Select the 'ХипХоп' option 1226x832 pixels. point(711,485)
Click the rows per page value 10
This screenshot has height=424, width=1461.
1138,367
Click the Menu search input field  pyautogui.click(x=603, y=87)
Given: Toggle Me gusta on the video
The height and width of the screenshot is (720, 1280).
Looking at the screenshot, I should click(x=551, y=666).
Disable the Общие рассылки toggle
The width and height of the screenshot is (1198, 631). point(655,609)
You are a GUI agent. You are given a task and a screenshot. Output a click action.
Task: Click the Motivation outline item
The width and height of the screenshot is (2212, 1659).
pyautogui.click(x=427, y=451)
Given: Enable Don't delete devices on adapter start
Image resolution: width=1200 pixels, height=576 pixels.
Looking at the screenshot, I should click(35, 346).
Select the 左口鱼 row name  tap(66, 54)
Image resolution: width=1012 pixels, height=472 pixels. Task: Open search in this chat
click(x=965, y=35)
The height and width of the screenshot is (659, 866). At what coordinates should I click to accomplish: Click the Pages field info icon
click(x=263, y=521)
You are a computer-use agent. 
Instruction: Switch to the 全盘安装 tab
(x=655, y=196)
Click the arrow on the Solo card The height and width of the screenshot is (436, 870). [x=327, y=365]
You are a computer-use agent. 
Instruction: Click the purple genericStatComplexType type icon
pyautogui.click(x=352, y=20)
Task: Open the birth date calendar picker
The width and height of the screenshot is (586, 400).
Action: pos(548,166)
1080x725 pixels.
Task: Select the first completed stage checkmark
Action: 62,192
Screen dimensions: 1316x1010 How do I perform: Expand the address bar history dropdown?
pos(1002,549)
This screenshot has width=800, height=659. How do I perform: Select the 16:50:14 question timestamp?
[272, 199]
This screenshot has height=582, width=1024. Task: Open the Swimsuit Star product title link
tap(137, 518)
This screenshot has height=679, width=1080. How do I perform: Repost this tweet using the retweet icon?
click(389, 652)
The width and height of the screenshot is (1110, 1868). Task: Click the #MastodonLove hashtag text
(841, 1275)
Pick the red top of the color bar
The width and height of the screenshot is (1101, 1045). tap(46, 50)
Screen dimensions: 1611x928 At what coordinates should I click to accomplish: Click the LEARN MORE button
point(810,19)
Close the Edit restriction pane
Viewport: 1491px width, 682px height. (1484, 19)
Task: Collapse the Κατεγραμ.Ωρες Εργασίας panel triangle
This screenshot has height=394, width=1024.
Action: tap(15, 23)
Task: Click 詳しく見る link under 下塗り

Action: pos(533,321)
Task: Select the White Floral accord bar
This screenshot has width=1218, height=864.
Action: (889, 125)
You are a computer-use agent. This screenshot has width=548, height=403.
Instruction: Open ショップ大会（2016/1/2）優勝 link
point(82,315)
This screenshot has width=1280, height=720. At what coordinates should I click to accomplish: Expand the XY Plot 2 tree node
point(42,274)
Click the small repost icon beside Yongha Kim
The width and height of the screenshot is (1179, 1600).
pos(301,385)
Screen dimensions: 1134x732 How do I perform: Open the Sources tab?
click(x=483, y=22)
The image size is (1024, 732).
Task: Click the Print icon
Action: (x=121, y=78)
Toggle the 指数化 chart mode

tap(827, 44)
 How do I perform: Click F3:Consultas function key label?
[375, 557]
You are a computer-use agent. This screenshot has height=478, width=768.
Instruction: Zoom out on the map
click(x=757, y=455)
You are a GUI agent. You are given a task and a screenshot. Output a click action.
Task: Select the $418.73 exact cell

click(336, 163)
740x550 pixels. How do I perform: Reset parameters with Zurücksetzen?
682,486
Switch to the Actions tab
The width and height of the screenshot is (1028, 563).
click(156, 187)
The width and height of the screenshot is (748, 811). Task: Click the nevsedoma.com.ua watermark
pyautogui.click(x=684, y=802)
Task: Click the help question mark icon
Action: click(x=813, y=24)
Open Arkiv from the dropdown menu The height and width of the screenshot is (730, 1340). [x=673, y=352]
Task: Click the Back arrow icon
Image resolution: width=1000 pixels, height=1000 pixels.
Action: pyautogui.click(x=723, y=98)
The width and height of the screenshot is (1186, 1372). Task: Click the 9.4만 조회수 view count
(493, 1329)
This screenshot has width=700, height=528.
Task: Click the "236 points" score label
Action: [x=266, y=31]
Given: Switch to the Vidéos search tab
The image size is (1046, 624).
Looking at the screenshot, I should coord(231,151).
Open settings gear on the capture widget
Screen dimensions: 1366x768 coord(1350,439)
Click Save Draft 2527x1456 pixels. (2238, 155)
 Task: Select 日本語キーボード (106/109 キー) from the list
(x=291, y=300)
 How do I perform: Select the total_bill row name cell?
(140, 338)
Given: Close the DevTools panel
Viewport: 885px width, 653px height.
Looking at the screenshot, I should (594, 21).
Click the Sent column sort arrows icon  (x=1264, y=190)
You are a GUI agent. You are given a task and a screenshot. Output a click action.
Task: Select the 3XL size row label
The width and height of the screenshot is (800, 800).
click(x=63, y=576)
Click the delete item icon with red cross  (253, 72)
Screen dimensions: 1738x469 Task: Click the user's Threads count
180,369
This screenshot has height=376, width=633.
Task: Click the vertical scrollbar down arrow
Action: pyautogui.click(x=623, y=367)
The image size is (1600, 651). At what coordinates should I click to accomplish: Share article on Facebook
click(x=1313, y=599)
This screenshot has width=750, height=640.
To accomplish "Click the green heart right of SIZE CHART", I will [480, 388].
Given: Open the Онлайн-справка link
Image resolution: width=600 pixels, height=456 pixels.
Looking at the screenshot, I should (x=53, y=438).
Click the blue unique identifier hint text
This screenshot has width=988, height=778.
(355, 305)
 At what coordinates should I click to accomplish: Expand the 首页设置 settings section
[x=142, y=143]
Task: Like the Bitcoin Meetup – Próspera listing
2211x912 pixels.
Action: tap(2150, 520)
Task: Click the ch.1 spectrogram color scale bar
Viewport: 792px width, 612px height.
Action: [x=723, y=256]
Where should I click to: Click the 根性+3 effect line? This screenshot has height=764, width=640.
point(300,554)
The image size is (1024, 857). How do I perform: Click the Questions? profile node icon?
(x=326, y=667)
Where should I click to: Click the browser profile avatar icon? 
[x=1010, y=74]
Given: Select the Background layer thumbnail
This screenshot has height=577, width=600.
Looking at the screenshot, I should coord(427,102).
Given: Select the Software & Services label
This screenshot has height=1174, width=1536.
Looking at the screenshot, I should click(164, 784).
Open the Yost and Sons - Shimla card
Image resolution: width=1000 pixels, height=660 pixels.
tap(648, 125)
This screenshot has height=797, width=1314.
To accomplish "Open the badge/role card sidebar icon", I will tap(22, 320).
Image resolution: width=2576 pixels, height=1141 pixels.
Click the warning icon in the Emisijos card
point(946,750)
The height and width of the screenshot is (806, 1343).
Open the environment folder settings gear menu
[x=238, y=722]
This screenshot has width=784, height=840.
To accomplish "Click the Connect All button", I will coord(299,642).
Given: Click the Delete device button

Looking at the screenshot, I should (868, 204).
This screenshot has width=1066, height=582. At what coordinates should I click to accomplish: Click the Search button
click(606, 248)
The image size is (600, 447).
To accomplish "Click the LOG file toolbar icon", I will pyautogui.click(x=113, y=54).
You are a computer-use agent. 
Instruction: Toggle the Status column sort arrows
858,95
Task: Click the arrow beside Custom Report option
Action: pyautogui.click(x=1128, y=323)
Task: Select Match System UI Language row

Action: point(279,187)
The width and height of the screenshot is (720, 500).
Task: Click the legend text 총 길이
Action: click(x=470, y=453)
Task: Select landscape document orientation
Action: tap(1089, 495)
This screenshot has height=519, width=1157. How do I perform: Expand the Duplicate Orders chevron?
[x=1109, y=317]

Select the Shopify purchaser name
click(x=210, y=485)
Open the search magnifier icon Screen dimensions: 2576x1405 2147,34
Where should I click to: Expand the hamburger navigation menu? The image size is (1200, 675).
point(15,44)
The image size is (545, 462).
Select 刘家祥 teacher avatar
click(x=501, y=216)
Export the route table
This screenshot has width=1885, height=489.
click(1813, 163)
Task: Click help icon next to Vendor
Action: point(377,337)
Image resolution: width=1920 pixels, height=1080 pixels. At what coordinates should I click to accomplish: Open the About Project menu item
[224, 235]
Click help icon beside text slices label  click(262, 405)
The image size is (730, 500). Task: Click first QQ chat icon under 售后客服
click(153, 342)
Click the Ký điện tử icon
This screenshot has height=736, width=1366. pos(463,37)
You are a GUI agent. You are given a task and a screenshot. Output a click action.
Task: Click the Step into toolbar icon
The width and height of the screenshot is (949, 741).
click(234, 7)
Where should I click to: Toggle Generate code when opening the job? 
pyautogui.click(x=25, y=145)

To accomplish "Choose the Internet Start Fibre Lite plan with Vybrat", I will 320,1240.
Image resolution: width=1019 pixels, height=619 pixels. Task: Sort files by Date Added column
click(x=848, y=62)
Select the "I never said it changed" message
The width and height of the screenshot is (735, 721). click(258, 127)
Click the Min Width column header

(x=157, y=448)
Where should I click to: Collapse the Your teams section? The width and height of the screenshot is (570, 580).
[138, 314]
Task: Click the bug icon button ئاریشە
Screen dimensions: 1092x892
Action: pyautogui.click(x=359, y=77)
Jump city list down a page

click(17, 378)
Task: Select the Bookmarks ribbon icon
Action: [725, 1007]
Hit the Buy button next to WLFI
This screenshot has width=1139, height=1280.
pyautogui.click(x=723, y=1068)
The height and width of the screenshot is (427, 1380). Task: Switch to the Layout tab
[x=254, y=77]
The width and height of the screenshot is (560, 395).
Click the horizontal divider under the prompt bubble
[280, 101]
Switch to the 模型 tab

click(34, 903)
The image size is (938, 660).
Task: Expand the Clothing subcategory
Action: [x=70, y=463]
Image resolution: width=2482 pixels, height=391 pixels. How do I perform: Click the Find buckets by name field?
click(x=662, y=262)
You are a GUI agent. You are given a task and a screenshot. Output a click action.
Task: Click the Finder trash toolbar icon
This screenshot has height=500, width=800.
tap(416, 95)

» **TASK REQUIREMENTS**
Take the line above containing "Where should I click to: Click the browser", the line containing "Export the route table", and all lines in between, and copy them exactly without anything else.

» **EXERCISE RESPONSE**
Where should I click to: Click the browser profile avatar icon? 
[x=1010, y=74]
Given: Select the Background layer thumbnail
This screenshot has height=577, width=600.
Looking at the screenshot, I should coord(427,102).
Given: Select the Software & Services label
This screenshot has height=1174, width=1536.
Looking at the screenshot, I should click(164, 784).
Open the Yost and Sons - Shimla card
Image resolution: width=1000 pixels, height=660 pixels.
tap(648, 125)
This screenshot has height=797, width=1314.
To accomplish "Open the badge/role card sidebar icon", I will tap(22, 320).
Image resolution: width=2576 pixels, height=1141 pixels.
Click the warning icon in the Emisijos card
point(946,750)
The height and width of the screenshot is (806, 1343).
Open the environment folder settings gear menu
[x=238, y=722]
This screenshot has width=784, height=840.
To accomplish "Click the Connect All button", I will coord(299,642).
Given: Click the Delete device button

Looking at the screenshot, I should (868, 204).
This screenshot has width=1066, height=582. At what coordinates should I click to accomplish: Click the Search button
click(606, 248)
The image size is (600, 447).
To accomplish "Click the LOG file toolbar icon", I will pyautogui.click(x=113, y=54).
You are a computer-use agent. 
Instruction: Toggle the Status column sort arrows
858,95
Task: Click the arrow beside Custom Report option
Action: pyautogui.click(x=1128, y=323)
Task: Select Match System UI Language row

Action: point(279,187)
The width and height of the screenshot is (720, 500).
Task: Click the legend text 총 길이
Action: click(x=470, y=453)
Task: Select landscape document orientation
Action: tap(1089, 495)
This screenshot has height=519, width=1157. How do I perform: Expand the Duplicate Orders chevron?
[x=1109, y=317]

Select the Shopify purchaser name
click(x=210, y=485)
Open the search magnifier icon Screen dimensions: 2576x1405 2147,34
Where should I click to: Expand the hamburger navigation menu? The image size is (1200, 675).
point(15,44)
The image size is (545, 462).
Select 刘家祥 teacher avatar
click(x=501, y=216)
Export the route table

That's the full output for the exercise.